● **Task item**
Below this line is a set of entries; quote exactly the lines from the line that contains "You are a GUI" to the line that contains "Instruction: Choose the vlc player entry", both lines included.

(Stored records)
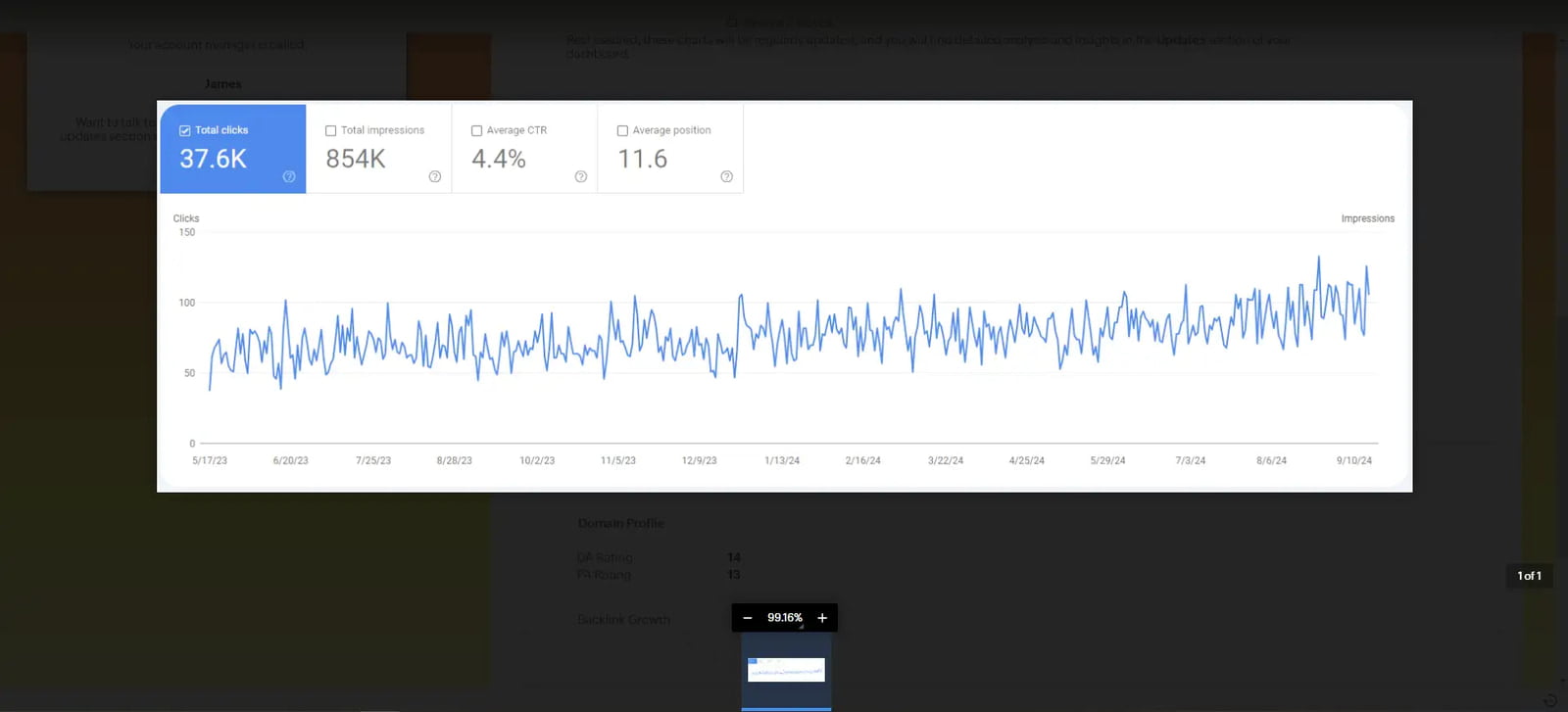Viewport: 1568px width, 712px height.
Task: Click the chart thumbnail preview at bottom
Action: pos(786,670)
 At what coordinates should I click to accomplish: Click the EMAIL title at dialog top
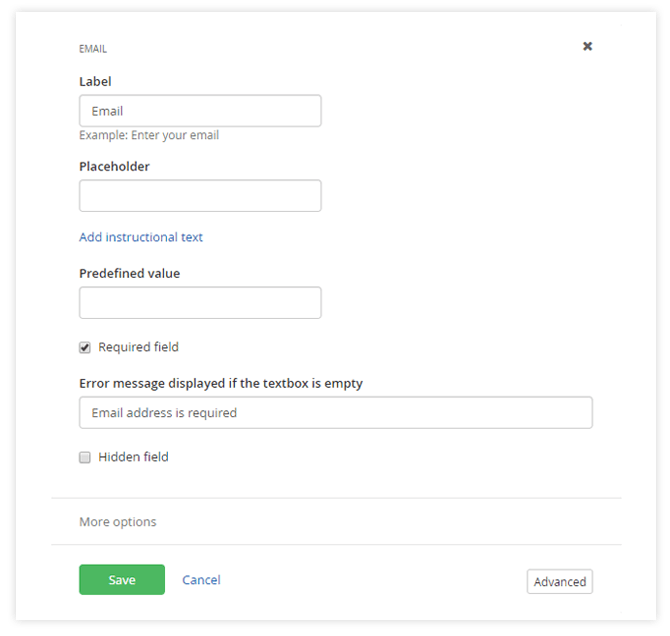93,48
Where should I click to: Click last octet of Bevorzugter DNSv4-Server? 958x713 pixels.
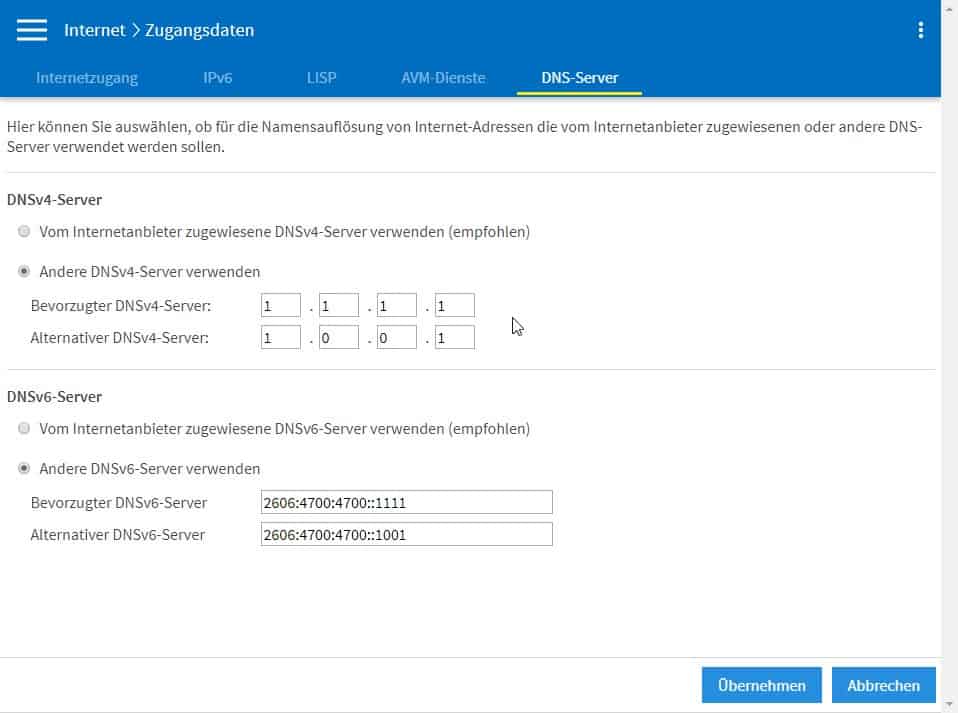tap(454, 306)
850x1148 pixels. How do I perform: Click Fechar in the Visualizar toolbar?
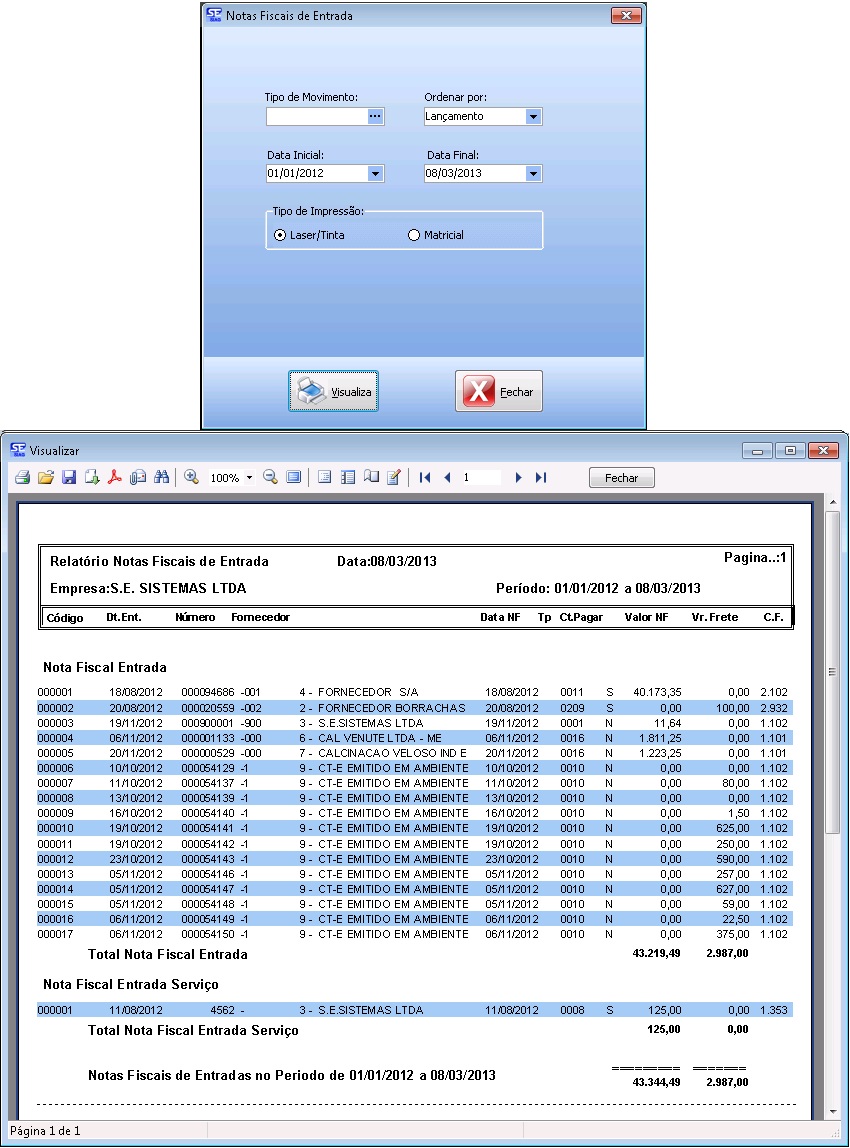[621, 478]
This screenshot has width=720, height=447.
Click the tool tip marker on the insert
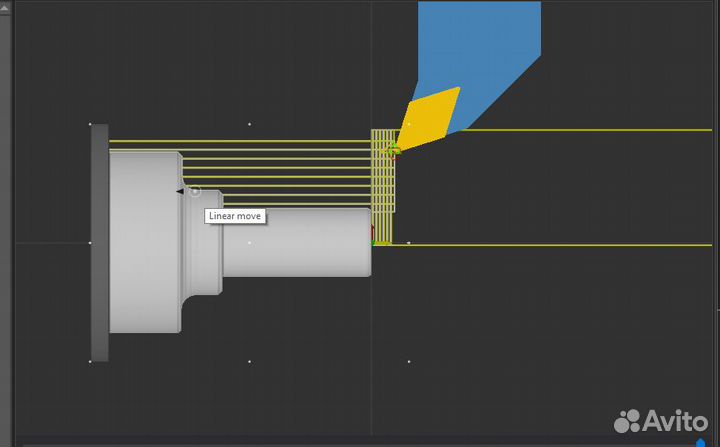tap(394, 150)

---

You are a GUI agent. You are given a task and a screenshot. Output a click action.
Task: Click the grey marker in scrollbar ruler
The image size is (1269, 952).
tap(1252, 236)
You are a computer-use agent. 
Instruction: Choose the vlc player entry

● **Response area**
You are a GUI agent. You are given a task and a screenshot. Output a click action.
Task: Click the grey marker in scrollbar ruler
The image size is (1269, 952).
tap(1252, 236)
You are a computer-use agent. 
Instruction: Choose the vlc player entry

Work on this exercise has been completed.